Direi di sì, non ne possiamo fare a meno.

Quale rivista scientifica segue con particolare interesse?

Mi piacerebbe dire tutte. In realtà con il passare degli anni mi fermo soprattutto a New England Journal of Medicine, Lancet e recentemente Annals of Oncology che è molto cresciuta. Sempre meno a quelle come Nature e Cell. Faccio sempre più fatica a capire molti articoli. Deve essere l’età.

Ritiene che l’impact factor sia ancora un indicatore di cui fidarsi?

Pur con tutti i dubbi, direi di sì. Certo, ultimamente le riviste hanno adottato una politica di marketing non sempre condivisibile, almeno a mio parere.

Ha un libro sul comodino?

Comunemente sì. In questo momento “La donna del lago”, di Laura Lippman.

Quale è l’ultimo libro
che ha regalato?

Jonathan Franzen, “Le correzioni”.

Il libro che vorrebbe portare in un’isola deserta?

Dipende da quanto debba stare. Direi per un lungo periodo, “La Recherche” di Proust.

Quale libro suggerirebbe a un giovane oncologo in formazione?

Certamente non di medicina o attinente a essa. Direi “Il giovane Holden”, di Salinger. La complessità della figura umana e l’impossibilità di esprimere un giudizio sui fatti della vita può essere una buona palestra per un giovane medico.

I suoi scrittori preferiti?

John Steinbeck, Paolo Volponi, Archibald Cronin. Direi scrittori sociali, se così possono definirsi.

Parliamo di Congressi, ASCO o ESMO?

Per quanto ESMO [European Society for Medical Oncology, ndr] sia cresciuto moltissimo, direi ASCO [American Society of Clinical Oncology, ndr]. Ha ancora il potere di farmi sentire come parte di una avventura scientifica.

Ha ancora senso un congresso nazionale specialistico?

Se s’intende AIOM [Associazione Italiana di Oncologia Medica, ndr], direi proprio di sì. È un momento importante, soprattutto dovrebbe esserlo per i giovani. Permette condivisioni di idee e un confronto che fa bene a tutti.

Congressi: meglio on line
o di persona?

Di persona. Il fattore umano non è irrilevante.
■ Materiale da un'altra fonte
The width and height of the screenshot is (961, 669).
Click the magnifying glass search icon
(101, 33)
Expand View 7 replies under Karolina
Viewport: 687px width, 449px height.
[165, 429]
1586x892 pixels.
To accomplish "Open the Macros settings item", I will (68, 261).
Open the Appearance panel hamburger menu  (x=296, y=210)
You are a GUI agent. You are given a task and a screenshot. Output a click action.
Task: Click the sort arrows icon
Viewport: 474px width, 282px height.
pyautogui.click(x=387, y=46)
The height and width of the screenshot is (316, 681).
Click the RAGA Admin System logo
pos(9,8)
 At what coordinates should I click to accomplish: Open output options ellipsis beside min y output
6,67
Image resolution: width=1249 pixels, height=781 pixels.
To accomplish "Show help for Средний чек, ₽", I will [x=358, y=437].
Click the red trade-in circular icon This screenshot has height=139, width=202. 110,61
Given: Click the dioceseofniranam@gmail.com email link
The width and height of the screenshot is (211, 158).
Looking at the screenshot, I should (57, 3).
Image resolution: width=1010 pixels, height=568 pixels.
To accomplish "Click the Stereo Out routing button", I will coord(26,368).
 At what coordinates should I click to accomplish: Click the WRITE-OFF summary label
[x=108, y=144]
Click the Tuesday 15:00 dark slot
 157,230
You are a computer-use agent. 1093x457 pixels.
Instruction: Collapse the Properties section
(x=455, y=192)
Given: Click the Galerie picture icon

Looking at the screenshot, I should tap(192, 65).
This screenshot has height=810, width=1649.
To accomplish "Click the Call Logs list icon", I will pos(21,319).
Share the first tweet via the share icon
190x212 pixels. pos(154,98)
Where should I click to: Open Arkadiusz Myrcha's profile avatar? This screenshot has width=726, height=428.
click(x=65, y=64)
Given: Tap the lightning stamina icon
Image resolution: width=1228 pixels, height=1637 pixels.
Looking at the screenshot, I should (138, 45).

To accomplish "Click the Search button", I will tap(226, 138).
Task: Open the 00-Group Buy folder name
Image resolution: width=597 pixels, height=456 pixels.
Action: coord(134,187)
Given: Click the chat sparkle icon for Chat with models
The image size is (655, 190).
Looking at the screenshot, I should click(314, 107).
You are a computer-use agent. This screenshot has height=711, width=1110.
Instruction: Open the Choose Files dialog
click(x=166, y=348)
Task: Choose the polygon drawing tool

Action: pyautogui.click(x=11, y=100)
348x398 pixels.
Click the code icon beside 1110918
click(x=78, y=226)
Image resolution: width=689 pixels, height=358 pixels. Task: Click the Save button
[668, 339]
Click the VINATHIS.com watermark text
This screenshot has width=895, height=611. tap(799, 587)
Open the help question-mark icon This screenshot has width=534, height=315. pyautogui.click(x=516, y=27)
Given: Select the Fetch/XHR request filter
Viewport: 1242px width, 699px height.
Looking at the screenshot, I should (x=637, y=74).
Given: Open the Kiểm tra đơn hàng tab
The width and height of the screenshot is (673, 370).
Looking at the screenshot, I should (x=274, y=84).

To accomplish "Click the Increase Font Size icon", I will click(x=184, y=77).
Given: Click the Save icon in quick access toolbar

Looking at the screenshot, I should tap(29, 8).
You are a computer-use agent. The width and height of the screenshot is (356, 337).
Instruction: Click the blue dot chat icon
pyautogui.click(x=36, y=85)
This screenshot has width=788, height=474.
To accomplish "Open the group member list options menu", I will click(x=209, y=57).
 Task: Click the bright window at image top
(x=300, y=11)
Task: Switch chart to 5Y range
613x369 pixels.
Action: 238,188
Ha mai usato i social media come strumento di aggiornamento?

No, troppo vecchio: mi trovo più a mio agio con i libri e le riviste cartacee.

Curiosità

Che cosa ama di più dell’Italia?
E cosa meno?

L’Italia è uno splendido Paese con i suoi paesaggi, le città e la sua creatività. Mi piace meno quando questa creatività diventa disordine e furbizia. Ma è un grande Paese e anche se non sono per formazione politica un sovranista, mi sento fortunato di essere italiano.

Ascolta musica? Se si dove?

Sì, tanta e in maniera disordinata. Cantautori, classica, opera, da vero autodidatta confuso. La sento ovunque, anche se il luogo preferito è il mio studiolo.

Qual è la prima pagina che guarda sul giornale?

L’articolo di fondo. Mi piacciono le opinioni.

Carta stampa o giornali on line?

Carta, sempre carta. L’odore e le dita nere di inchiostro.

La televisione serve a guardare...

I telegiornali. Sono un ascoltatore seriale di TG, ma anche di qualche bel film d’epoca.

Chi le telefona più spesso?

I miei familiari, se si escludono le telefonate di lavoro che sono sempre tantissime.

Il momento migliore della giornata: alba o tramonto?

Il tramonto, quando tutto si rincorre nei ricordi.

E il miglior giorno della settimana?

Il venerdì che paragonerei al significato del Sabato del villaggio di Leopardi. L’attesa del fine settimana, che viene vissuto con molte aspettative.